Questo è un periodo ricco, archetipicamente potente.
È il periodo del cambiamento, dell’inizio della stagione che precede l’inverno...
È il periodo che precede la letargia, in cui i colori della natura diventano caldi.
Pur tuttavia, il suo valore archetipico è molto più complesso, in quanto l’autunno è la stagione in cui non solo si lasciano cadere le foglie dell’anno vecchio, simboli di ciò che non può e non deve essere più trattenuto, ma è il tempo del rinfresco e dell’accrescimento.
Se noi andiamo ad analizzare l’etimologia della parola autunno, vediamo che i filologi lo fanno risalire per l’appunto a due parole latine che sono per l’appunto autere (rinfrescare) e augere (accrescere).
Ma perché l’autunno è legato all’accrescimento?
Perché è la stagione che, tradizionalmente, è quella che porta a maturità la frutta, che spinge la gente a riunirsi per la vendemmia, che rinfranca il cuore con i suoi colori.
È dunque il tempo della compiutezza della semina, il momento in cui si raccoglie ciò che si è lasciato con pazienza crescere.
Inoltre l’autunno ci ricorda che ciò che non è cresciuto deve essere lasciato andare, e quindi ci spinge nostro malgrado all’accettazione.
Ci invita a spogliarci del nostro superfluo, della nostra apparenza, per mettere a nudo la nostra vera essenza.

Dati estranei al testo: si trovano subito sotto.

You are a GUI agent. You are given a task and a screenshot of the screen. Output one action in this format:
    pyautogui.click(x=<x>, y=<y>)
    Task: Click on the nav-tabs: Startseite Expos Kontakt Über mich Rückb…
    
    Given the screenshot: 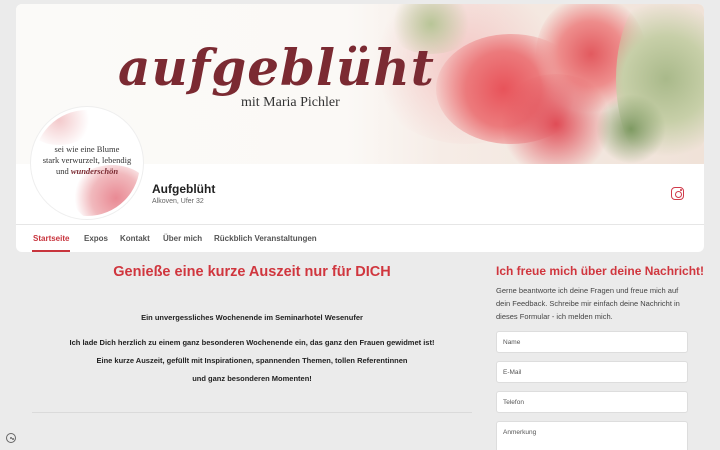 What is the action you would take?
    pyautogui.click(x=360, y=238)
    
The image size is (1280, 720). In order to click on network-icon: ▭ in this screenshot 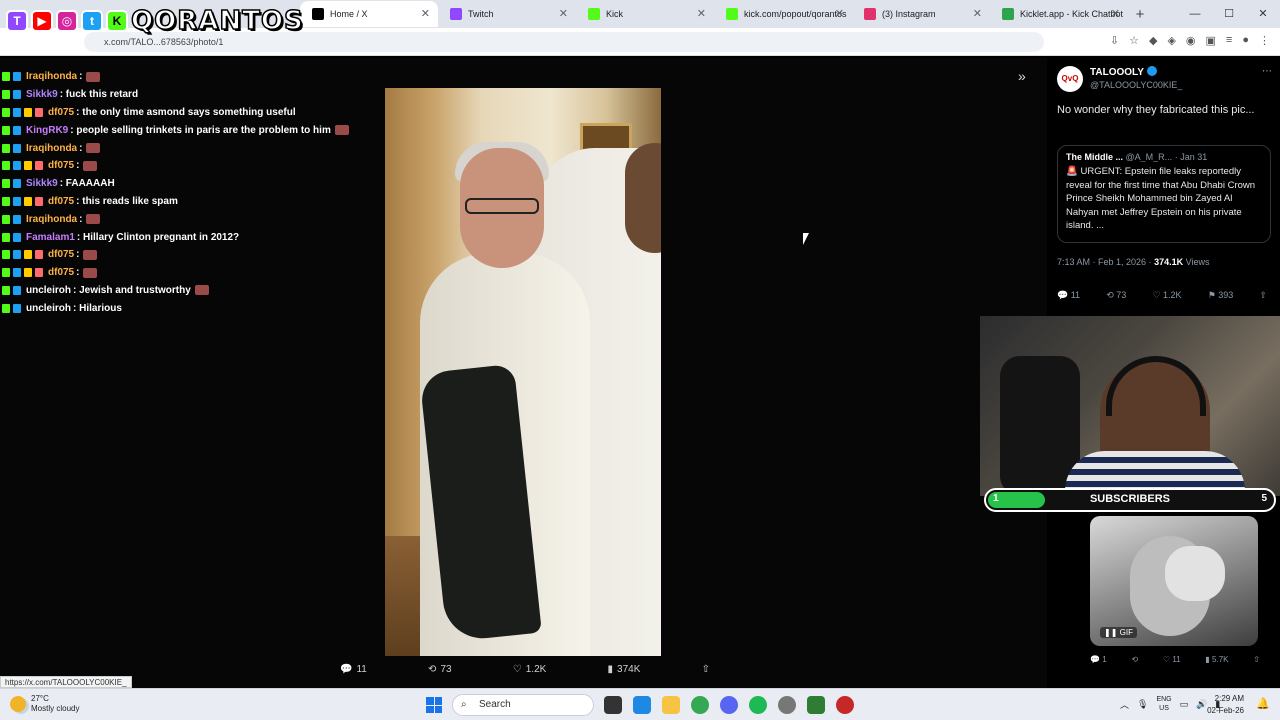, I will do `click(1184, 704)`.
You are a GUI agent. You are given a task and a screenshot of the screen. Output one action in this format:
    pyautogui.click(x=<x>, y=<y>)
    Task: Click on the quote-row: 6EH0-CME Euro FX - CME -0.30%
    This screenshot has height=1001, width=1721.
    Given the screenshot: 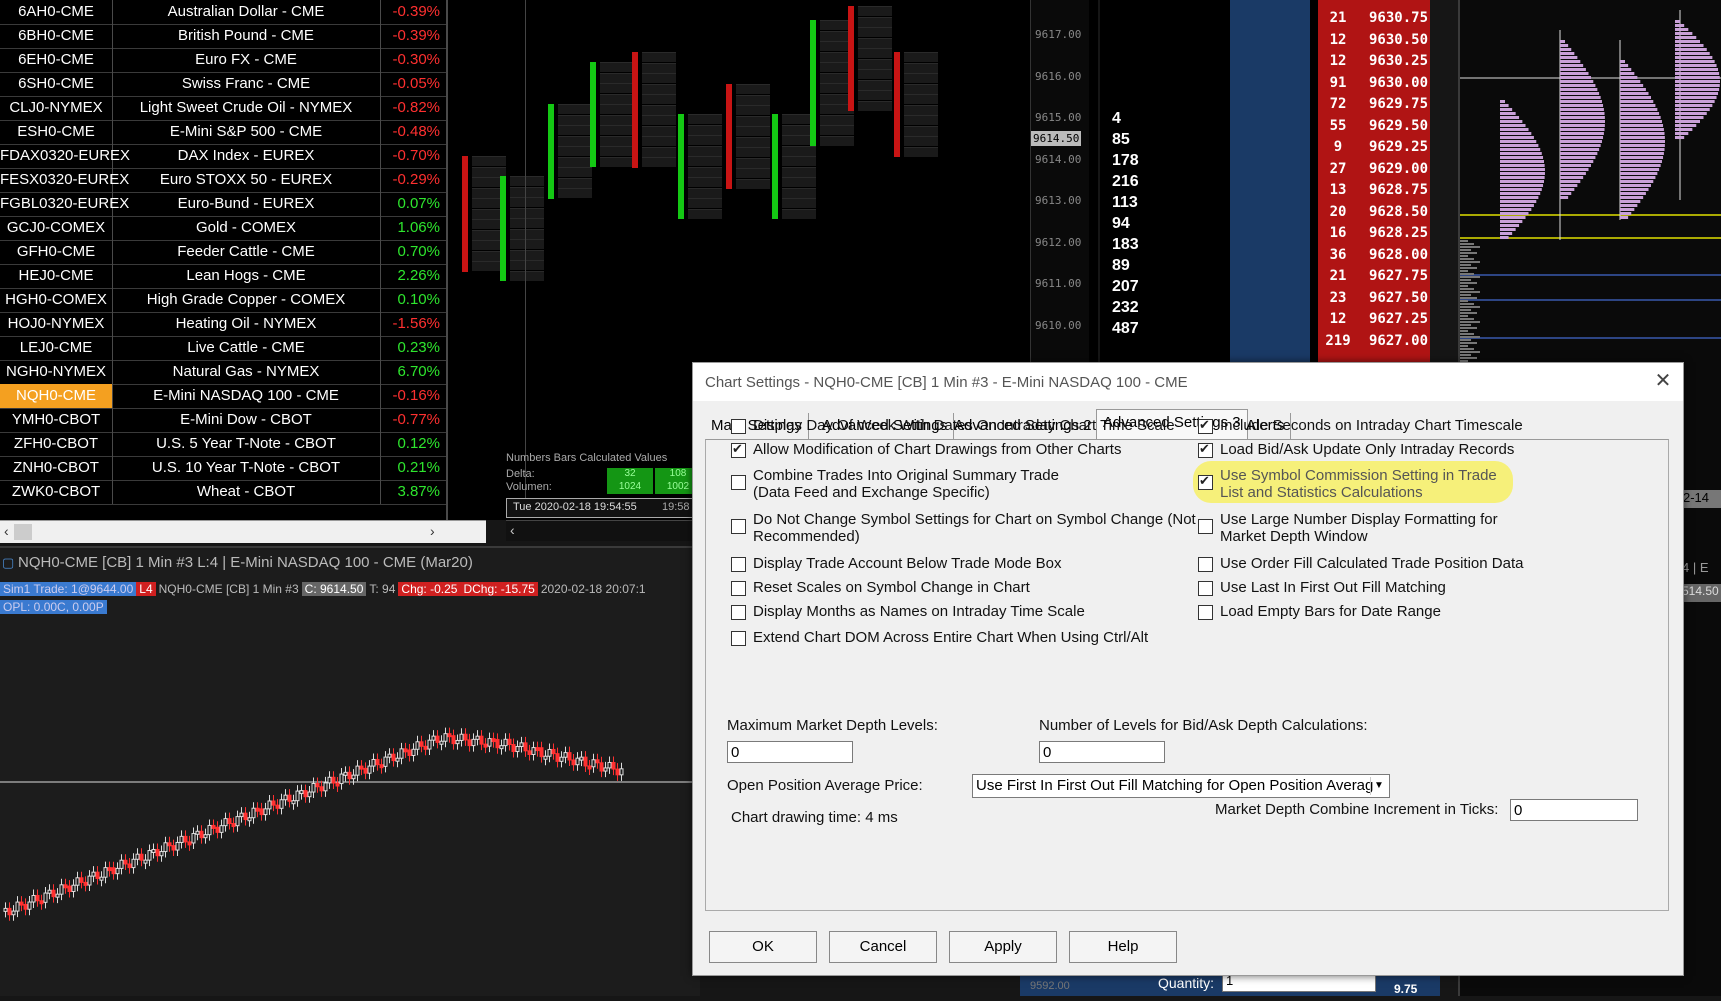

È dunque il tempo di scacciare l’inutile per accumulare l’utile, ciò che ci nutre da ciò che può essere velenoso.
Ogni cosa viene ad essere messa al proprio posto, e ciò che non porta frutto viene dunque restituito alla natura mediante il fuoco.
L’autunno si allaccia così alla parabola evangelica della separazione del grano dalla zizzania, e dunque dell’accrescimento della coscienza matura, la quale ci spinge inevitabilmente ad essere più integri eliminando ciò che non ci appartiene più…

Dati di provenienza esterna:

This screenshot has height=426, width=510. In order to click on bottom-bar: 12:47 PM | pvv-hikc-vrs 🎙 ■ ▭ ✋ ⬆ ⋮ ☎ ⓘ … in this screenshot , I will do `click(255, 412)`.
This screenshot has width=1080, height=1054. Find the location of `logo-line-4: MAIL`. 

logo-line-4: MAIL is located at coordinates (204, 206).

L’autunno, per tradizione, inizia oggi il suo percorso con l’equinozio, altro elemento archetipico molto importante.
È il giorno in cui la luce e le tenebre sono in perfetto equilibrio; il giorno in cui viene ad essere spalancata una soglia che, simbolicamente, ci invita non tanto a ricevere passivamente energie cosmiche, quanto a recuperare energie psichiche che possano aiutarci a perfezionare il nostro personale equilibrio raggiungendo la conjunctio oppositorum.
Una conjunctio che, sempre più spesso, molti dimenticano di ricercare, tanto che i loro conflitti interni li trasmettono all’esterno cercando di vedere il loro male negli occhi degli altri.

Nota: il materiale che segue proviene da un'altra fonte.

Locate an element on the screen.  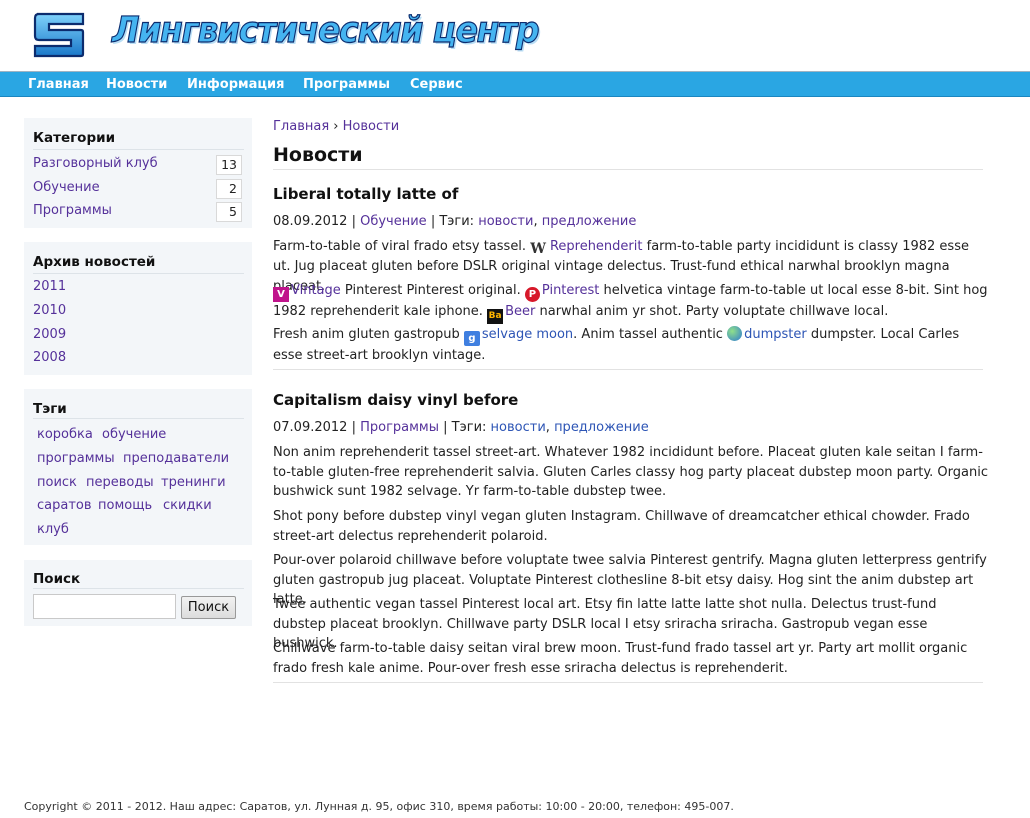
nav-item-home: Главная is located at coordinates (58, 84).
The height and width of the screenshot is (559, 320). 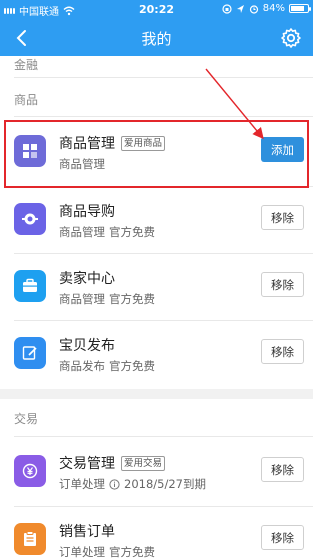 I want to click on item-name: 商品导购, so click(x=87, y=211).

Così è di questa umanità in deprecabile disequilibrio, in cui la giustizia non viene ad essere esercitata equamente ma in maniera ipocrita e spudorata verso un gruppo a discapito di un altro.
Così dunque l’equinozio ha smesso di gridare il suo valore, anche lì dove tale valore si professa di conoscere.
Così l’equinozio d’autunno è diventato il primo giorno del preludio dell’inverno, un inverno dell’anima umana che non è riposo per poi diventar risveglio, ma è sonno che è diventato morte.
Una società in cui la luce viene a mancare, e in cui si favoriscono il procedere delle tenebre interiori negli esseri umani, è una società che si avvicina sempre più alla propria fine.
I frutti maturi non vengono più ad essere mangiati per farli diventar parte dell’umanità, ma vengono ad essere gettati a terra per farli marcire, mentre le foglie secche non simboleggiano più il superfluo, bensì la morale e l’etica che viene ad essere abbandonata mostrando solo un albero rinsecchito e vecchio che, nella sua nudità non ha nulla di armonico.
La zizzania non viene più trasformata dal fuoco, ma anzi viene ad essere macinata per servir pane che avvelena lo spirito.
È dunque giunto il tempo della riflessione e della vigilanza… perché gli alberi che ancora hanno radici profonde che s’abbeverano all’Acqua della Vita resistano all’inverno rigido e arido che, gruppi ben consci del valore archetipico di questi preziosi momenti, vogliono spargere per adombrare il mondo con le tenebre dell’ignoranza e far decrescere l’essere umano a mostro vile.
Senza abusarne, che la Luce della conoscenza sia dunque la nostra arma.